It’s good to be an AT&T executive. The telco’s hometown basketball team the Dallas Mavericks are in the NBA Finals, starting tonight, against the Boston Celtics. More importantly, AT&T is not competing any more for NBA broadcast rights against the likes of Disney, Amazon and Comcast.
AT&T spun off Time Warner two years ago after an ill-fated $100bn acquisition of the media icon in 2018. Chief among Time Warner’s trophy assets was a long-standing contract to broadcast NBA games.
The company, which had also mistakenly bought satellite provider DirectTV years before for $49bn, has been narrowing its strategy towards wireless phone service and fibre internet. That remains capital intensive: AT&T painfully cut its dividend in 2022 in order to divert cash towards investment and debt reduction. But AT&T shares are up 17 per cent in the past year.

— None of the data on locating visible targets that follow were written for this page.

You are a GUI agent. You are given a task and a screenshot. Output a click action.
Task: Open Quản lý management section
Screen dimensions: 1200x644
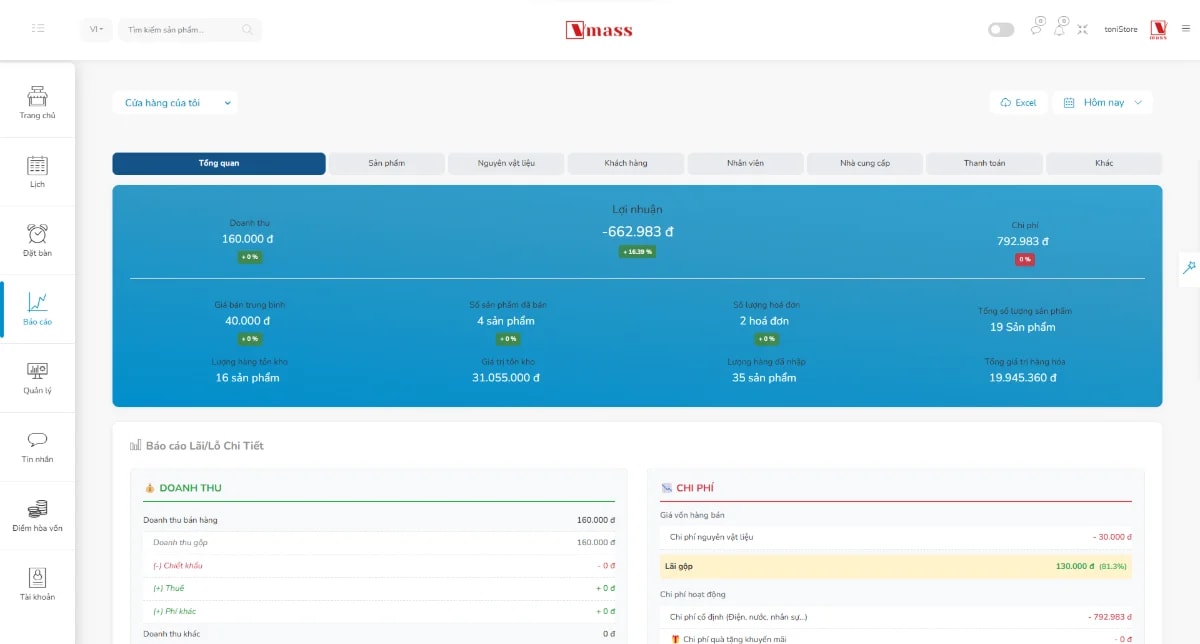[37, 377]
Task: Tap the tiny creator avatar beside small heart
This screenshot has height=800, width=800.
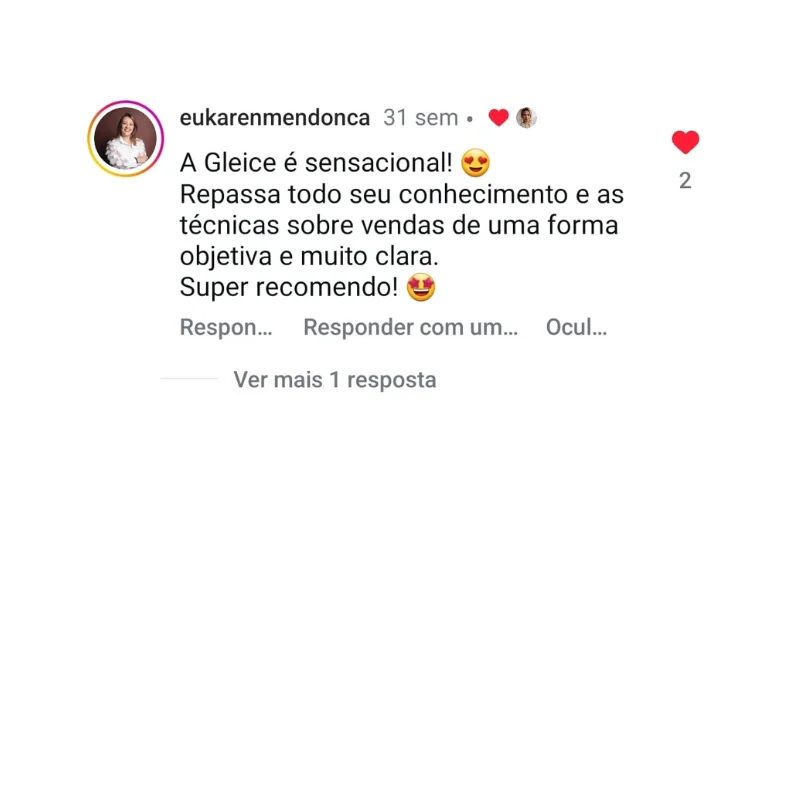Action: coord(526,118)
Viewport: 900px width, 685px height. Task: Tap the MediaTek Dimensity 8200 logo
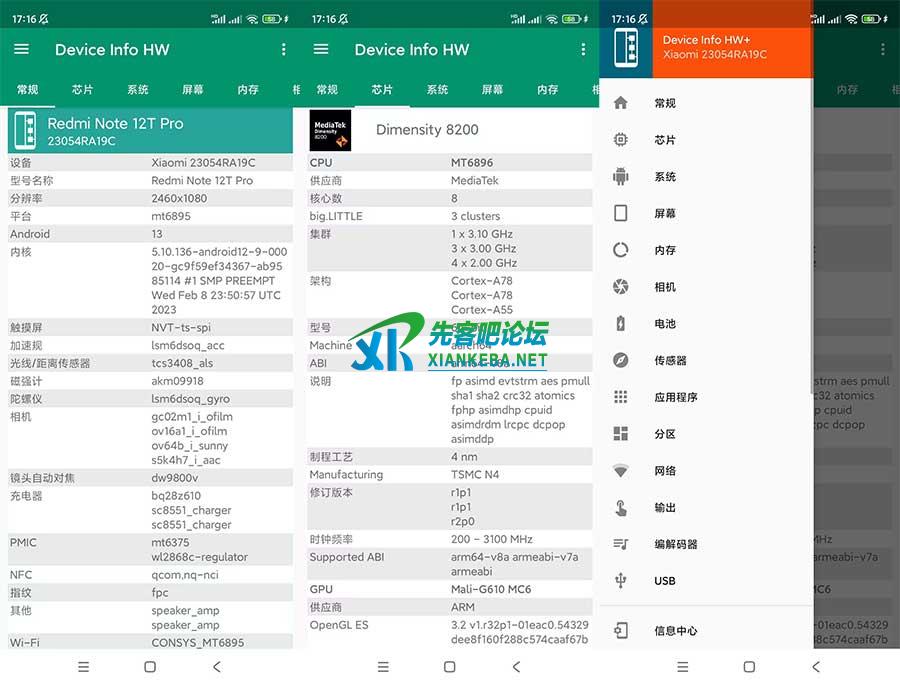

Discovery Networks, the merger partner of Time Warner in the spin-off, on the other hand has learned an expensive lesson. Shares in the combined Warner Bros Discovery are down nearly 70 per cent since the spin-merge transaction.
Among its problems this year is the strong possibility it will not renew its NBA package, losing to a combination of Amazon and Comcast’s NBCUniversal. (Disney’s ESPN will keep its existing rights). The overall package could reportedly yield the NBA $76bn over 10 years, 2.5 times annually greater than the expiring arrangement.
Media and telecoms companies are having a hard time generating returns that exceed their cost of capital, after years of debt-fuelled expansion. But content production is increasingly looking the worst segment of all.
WBD boss David Zaslav forecast at the deal’s announcement that ebitda would hit $14bn in 2023. Instead, thanks to huge streaming losses and the Hollywood writers’ strike, it reached just $10bn, leading to an ugly debt to ebitda ratio of 4.3 times.
The Time Warner cable networks remain highly profitable, generating $9bn in ebitda last year. Its station that has the NBA rights charges cable providers $3 a month, an affiliate fee that is only second to Disney’s ESPN. That levy is at risk if the NBA dumps Time Warner. Therein lies the catch-22: the NBA is game-changing programming but Zaslav is constrained by WBD’s messy balance sheet.
Zaslav — who has been attending New York Knick playoff games with his pal Lloyd Blankfein — once infamously stated that Warner did not need the NBA. The comment angered his broadcast talent and likely the NBA.
The prophecy may now be tested. AT&T decided that it did not need the NBA either but, unlike Zaslav, its plan B has a much better chance of success.